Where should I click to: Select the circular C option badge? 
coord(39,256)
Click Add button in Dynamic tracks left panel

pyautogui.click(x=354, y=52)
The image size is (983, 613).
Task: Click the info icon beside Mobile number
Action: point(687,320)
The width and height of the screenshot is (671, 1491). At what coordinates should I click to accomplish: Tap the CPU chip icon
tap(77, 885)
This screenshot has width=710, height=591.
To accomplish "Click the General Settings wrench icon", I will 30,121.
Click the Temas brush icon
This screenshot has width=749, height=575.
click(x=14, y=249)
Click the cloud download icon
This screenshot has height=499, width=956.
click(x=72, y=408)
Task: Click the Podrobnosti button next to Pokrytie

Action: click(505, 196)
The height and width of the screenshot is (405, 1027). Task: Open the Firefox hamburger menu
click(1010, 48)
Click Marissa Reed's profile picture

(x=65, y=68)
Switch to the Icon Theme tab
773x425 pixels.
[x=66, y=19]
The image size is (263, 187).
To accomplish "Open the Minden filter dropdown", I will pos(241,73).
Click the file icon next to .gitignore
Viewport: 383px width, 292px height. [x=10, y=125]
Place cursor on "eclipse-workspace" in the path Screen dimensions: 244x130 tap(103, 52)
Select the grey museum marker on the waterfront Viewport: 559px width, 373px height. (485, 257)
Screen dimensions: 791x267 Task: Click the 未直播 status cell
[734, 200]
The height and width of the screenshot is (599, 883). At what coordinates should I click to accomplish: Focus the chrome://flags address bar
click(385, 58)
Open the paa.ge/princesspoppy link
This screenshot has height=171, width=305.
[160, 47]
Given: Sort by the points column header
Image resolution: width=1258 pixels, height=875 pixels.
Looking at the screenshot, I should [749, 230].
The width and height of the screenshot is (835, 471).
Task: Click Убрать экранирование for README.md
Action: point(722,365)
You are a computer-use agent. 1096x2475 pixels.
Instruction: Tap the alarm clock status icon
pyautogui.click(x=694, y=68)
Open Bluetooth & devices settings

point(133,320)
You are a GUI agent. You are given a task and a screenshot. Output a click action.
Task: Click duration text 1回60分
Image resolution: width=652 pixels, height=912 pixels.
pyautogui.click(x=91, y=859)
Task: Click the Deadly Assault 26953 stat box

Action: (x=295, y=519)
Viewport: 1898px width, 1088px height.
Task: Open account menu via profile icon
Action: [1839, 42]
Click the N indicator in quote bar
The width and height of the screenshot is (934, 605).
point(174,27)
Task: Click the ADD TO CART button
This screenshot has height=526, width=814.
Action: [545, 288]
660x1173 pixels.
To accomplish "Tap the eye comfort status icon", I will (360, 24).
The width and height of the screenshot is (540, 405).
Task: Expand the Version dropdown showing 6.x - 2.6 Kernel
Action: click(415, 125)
┄┄┄┄┄┄┄┄┄┄┄┄┄┄┄┄┄┄┄┄
#### [Your goal]
Write out all of the data above line for line, without changing any characters.

#### [Response below]
Where should I click to: Select the circular C option badge? 
coord(39,256)
Click Add button in Dynamic tracks left panel

pyautogui.click(x=354, y=52)
The image size is (983, 613).
Task: Click the info icon beside Mobile number
Action: point(687,320)
The width and height of the screenshot is (671, 1491). At what coordinates should I click to accomplish: Tap the CPU chip icon
tap(77, 885)
This screenshot has width=710, height=591.
To accomplish "Click the General Settings wrench icon", I will 30,121.
Click the Temas brush icon
This screenshot has width=749, height=575.
click(x=14, y=249)
Click the cloud download icon
This screenshot has height=499, width=956.
click(x=72, y=408)
Task: Click the Podrobnosti button next to Pokrytie

Action: click(505, 196)
The height and width of the screenshot is (405, 1027). Task: Open the Firefox hamburger menu
click(1010, 48)
Click Marissa Reed's profile picture

(x=65, y=68)
Switch to the Icon Theme tab
773x425 pixels.
[x=66, y=19]
The image size is (263, 187).
To accomplish "Open the Minden filter dropdown", I will pos(241,73).
Click the file icon next to .gitignore
Viewport: 383px width, 292px height. [x=10, y=125]
Place cursor on "eclipse-workspace" in the path Screen dimensions: 244x130 tap(103, 52)
Select the grey museum marker on the waterfront Viewport: 559px width, 373px height. (485, 257)
Screen dimensions: 791x267 Task: Click the 未直播 status cell
[734, 200]
The height and width of the screenshot is (599, 883). At what coordinates should I click to accomplish: Focus the chrome://flags address bar
click(385, 58)
Open the paa.ge/princesspoppy link
This screenshot has height=171, width=305.
[160, 47]
Given: Sort by the points column header
Image resolution: width=1258 pixels, height=875 pixels.
Looking at the screenshot, I should [749, 230].
The width and height of the screenshot is (835, 471).
Task: Click Убрать экранирование for README.md
Action: point(722,365)
You are a computer-use agent. 1096x2475 pixels.
Instruction: Tap the alarm clock status icon
pyautogui.click(x=694, y=68)
Open Bluetooth & devices settings

point(133,320)
You are a GUI agent. You are given a task and a screenshot. Output a click action.
Task: Click duration text 1回60分
Image resolution: width=652 pixels, height=912 pixels.
pyautogui.click(x=91, y=859)
Task: Click the Deadly Assault 26953 stat box

Action: (x=295, y=519)
Viewport: 1898px width, 1088px height.
Task: Open account menu via profile icon
Action: [1839, 42]
Click the N indicator in quote bar
The width and height of the screenshot is (934, 605).
point(174,27)
Task: Click the ADD TO CART button
This screenshot has height=526, width=814.
Action: [545, 288]
660x1173 pixels.
To accomplish "Tap the eye comfort status icon", I will (360, 24).
The width and height of the screenshot is (540, 405).
Task: Expand the Version dropdown showing 6.x - 2.6 Kernel
Action: click(415, 125)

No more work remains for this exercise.